Right. It turns out that the display technique that returns the most amount of data per square inch is cartography. That's why we're using a map metaphor. The whole notion of the search engine results list, for which I'm partly responsible, is terribly information-thin. Google creates the illusion that the results list is somewhat one-dimensional: This is the most interesting; this is less so.

But if I type "bicycle" into Google, it doesn't know what I'm looking for. I may be looking for bicycle racing results, or I may be interested in that song by Queen. With a map, I get started off right away: Here are the matches for bicycle in music; here are the matches for outdoor sports; here are the ones for shopping.

You've been a major contributor to the W3C. What's your view of the standards process? It seems that in some cases, like XML, it works very well, but there are others like SVG (Scalable Vector Graphics) where it's been quite slow.
Standards processes don't do well in dealing with new technologies, so I disagree that being ahead of the market is a good thing. The standards process works best when you've got a problem that's already been solved, and we have a consensus on what the right way to go is, and you just need to write down the rules.

That's totally what XML was. There had been 15 years of SGML, so there was a really good set of knowledge as to how markup and text should work. And the Web had been around for five years, so we knew how URLs (Uniform Resource Locators) worked, and Unicode had been around, so we knew how to do internationalization. XML just took those solved problems, packaged them up neatly and got consensus on it all.

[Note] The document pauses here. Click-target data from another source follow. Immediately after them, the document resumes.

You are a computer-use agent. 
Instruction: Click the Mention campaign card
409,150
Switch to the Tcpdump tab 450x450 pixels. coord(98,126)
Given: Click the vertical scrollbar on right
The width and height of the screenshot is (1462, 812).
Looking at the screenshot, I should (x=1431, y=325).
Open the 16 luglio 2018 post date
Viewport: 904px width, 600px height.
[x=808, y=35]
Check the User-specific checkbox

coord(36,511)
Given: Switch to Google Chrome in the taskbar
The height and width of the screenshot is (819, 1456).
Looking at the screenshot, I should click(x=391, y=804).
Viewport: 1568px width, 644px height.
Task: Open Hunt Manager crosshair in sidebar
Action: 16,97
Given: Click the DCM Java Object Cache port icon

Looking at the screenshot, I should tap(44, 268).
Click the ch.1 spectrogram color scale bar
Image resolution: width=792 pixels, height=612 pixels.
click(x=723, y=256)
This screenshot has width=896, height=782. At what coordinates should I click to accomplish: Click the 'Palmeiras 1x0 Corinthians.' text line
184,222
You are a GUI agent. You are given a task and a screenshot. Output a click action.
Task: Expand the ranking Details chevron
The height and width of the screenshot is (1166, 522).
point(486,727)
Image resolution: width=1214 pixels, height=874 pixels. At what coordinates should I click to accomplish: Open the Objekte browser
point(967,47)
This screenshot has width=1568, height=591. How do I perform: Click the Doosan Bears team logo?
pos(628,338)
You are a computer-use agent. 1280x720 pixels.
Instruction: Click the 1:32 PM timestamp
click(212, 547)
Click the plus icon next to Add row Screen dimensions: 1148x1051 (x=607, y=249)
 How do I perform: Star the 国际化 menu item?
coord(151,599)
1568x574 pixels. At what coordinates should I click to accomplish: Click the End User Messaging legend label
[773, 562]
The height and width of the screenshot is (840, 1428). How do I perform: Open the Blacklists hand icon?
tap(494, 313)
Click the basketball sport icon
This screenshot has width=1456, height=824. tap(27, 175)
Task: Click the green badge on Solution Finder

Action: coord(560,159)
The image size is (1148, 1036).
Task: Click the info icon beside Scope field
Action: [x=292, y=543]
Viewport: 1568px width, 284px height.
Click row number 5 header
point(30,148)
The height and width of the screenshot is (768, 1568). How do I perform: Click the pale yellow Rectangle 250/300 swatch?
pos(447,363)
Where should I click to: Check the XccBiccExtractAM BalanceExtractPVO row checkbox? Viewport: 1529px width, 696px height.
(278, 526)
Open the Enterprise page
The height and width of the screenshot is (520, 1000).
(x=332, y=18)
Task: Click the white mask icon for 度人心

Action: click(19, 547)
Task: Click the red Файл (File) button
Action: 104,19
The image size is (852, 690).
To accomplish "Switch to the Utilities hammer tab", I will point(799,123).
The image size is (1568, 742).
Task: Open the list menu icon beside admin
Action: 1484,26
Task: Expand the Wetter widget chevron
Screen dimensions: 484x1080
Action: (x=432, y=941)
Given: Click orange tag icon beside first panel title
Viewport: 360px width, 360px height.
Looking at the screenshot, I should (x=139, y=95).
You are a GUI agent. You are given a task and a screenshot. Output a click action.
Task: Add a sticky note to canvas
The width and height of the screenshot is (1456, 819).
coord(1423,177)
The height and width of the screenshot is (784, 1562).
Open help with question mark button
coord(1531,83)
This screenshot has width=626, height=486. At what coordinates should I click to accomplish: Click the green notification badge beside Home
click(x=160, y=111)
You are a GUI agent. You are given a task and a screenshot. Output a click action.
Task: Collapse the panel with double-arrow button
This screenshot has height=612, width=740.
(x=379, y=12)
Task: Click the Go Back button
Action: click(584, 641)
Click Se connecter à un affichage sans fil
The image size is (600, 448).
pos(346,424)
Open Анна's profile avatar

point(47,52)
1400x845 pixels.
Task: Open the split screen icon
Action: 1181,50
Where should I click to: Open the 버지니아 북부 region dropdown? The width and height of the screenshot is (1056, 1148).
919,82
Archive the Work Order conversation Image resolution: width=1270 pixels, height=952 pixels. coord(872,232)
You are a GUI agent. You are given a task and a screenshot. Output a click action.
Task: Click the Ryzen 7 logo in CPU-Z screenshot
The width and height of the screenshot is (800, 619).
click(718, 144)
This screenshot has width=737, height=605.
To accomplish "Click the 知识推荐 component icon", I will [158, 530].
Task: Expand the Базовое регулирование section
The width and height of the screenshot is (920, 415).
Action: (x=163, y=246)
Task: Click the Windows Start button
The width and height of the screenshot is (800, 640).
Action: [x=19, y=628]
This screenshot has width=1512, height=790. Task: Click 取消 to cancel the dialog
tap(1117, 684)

SVG is a different thing. I haven't given up on SVG; I think it has a bright future, because it really is better than the alternatives. And they didn't invent much stuff. People from Adobe and Microsoft know this stuff.

XML probably couldn't be done anymore at W3C. The reason XML was so successful is that nobody noticed--we came in low, fast and under the radar, and it was already finished by the time the big vendors noticed it. Now, any time there's a new initiative around XML, there are instantly 75 vendors who want to go on the working group.